Kaynak Metin

Paylaş
Bakmayın sevinç çığlığıma, azıcık atarlı ve gel gitliyim ben, neşeli ama parçalı bulutlu, ekim gibi işte…
Ekimde doğdum ben, ekimde evlendim, ekimi severim. Biraz da üşütür ya, değmeyin keyfime. Sokulurum sevdiklerime, fazla değil, sıcak basar : ) Hep bir mesafe.
Geçen yıl ekime hayatımdaki uyanışlarımı da ekledim…
Diyeceğim o ki zaman her şeyin ilacı. Tutunduklarımız ve asla bırakmayacaklarımız varsa bu hayatta, karar sizin, kimsenin değil!
Paşa keyfiniz bilir. Sizi siz yapan, kadın yapan özellikleriniz ne cinselliğiniz ne de güzelliğiniz, ruhunuz kızlar! Geri kalan her şey sonrasında sizi tamamlayanlar…
O ruhunuz var ya, gönlünüz, hani kimsede olmayan, bir tek sizde olan, size mahsus olan. Bir de kokulu olan, ensendeki parfüm kokun değil sadece göğsündeki çocuğunun kokusu, elindeki doğradığın yemek kokusu, az önce yaptığın saçına sinen yemeğin kokusu, kimine fena gelse bile… Yıkanır geçer gülüm, en miss halin o halin senin, o halinle de olsa boşver. Allah aşkına, dokun sevdiğine o kokulu halinle, sahicisin, gurur duysun seninle.

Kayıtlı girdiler
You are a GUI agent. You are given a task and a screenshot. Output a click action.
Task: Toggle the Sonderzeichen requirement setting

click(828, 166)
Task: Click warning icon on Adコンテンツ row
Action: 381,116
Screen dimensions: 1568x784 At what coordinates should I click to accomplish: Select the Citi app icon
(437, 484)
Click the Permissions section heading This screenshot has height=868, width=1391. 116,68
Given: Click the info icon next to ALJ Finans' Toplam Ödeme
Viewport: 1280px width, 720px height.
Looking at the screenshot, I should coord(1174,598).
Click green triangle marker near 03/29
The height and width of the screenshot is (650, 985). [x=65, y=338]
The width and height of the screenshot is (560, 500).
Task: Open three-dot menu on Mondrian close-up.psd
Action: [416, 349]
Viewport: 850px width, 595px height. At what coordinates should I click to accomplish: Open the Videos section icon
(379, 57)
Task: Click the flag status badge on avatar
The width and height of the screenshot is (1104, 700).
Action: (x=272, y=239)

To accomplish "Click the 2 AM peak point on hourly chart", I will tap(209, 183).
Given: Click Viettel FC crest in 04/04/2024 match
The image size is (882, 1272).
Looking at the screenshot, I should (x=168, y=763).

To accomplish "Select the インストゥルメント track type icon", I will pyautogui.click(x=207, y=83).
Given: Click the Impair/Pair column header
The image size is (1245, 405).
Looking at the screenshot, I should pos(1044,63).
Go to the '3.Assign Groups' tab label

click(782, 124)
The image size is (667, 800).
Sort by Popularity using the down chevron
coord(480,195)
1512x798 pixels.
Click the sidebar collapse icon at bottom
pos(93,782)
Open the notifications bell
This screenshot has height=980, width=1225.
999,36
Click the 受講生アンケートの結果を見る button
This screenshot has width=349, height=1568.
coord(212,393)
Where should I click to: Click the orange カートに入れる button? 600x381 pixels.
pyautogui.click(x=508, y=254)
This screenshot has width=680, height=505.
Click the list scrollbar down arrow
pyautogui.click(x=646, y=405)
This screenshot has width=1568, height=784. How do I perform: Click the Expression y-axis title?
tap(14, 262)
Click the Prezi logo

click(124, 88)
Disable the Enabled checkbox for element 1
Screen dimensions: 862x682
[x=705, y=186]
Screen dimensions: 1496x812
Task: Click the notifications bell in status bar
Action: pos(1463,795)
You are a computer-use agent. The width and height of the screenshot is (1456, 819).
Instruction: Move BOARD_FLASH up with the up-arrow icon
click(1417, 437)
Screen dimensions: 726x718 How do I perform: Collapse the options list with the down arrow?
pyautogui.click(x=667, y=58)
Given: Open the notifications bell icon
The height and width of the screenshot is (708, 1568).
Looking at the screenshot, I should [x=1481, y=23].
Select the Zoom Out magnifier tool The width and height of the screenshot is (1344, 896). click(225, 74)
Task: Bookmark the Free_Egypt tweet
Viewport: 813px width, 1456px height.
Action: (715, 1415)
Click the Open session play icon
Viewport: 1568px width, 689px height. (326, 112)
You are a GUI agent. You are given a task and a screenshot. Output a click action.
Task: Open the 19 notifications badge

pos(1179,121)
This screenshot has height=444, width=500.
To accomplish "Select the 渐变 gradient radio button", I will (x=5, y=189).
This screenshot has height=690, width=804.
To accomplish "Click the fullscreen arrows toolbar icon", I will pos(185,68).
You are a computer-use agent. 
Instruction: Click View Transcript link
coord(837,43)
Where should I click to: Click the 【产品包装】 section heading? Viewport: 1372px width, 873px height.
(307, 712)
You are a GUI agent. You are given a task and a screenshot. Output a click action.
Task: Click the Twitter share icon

Görevler
• a. Kaynak metnin son paragrafında adı geçen bütün kokuları sıralayın.
• b. Kaynak metinden "Geçen yıl ekime" sözleriyle başlayıp "gurur duysun seninle." sözleriyle biten bölümü alıntılayın.
• c. Kaynak metne göre kadınları kadın yapan özellik nedir?

Çözüm Listesi
• a.
- Ensedeki parfüm kokusu
- Göğüsteki çocuğun kokusu
- Eldeki doğranan yemeğin kokusu
- Saça sinen yemeğin kokusu

• b.
Geçen yıl ekime hayatımdaki uyanışlarımı da ekledim…
Diyeceğim o ki zaman her şeyin ilacı. Tutunduklarımız ve asla bırakmayacaklarımız varsa bu hayatta, karar sizin, kimsenin değil!
Paşa keyfiniz bilir. Sizi siz yapan, kadın yapan özellikleriniz ne cinselliğiniz ne de güzelliğiniz, ruhunuz kızlar! Geri kalan her şey sonrasında sizi tamamlayanlar…
O ruhunuz var ya, gönlünüz, hani kimsede olmayan, bir tek sizde olan, size mahsus olan. Bir de kokulu olan, ensendeki parfüm kokun değil sadece göğsündeki çocuğunun kokusu, elindeki doğradığın yemek kokusu, az önce yaptığın saçına sinen yemeğin kokusu, kimine fena gelse bile… Yıkanır geçer gülüm, en miss halin o halin senin, o halinle de olsa boşver. Allah aşkına, dokun sevdiğine o kokulu halinle, sahicisin, gurur duysun seninle.

• c. Kadınları kadın yapan, cinsellikleri ya da güzellikleri değil, ruhlarıdır.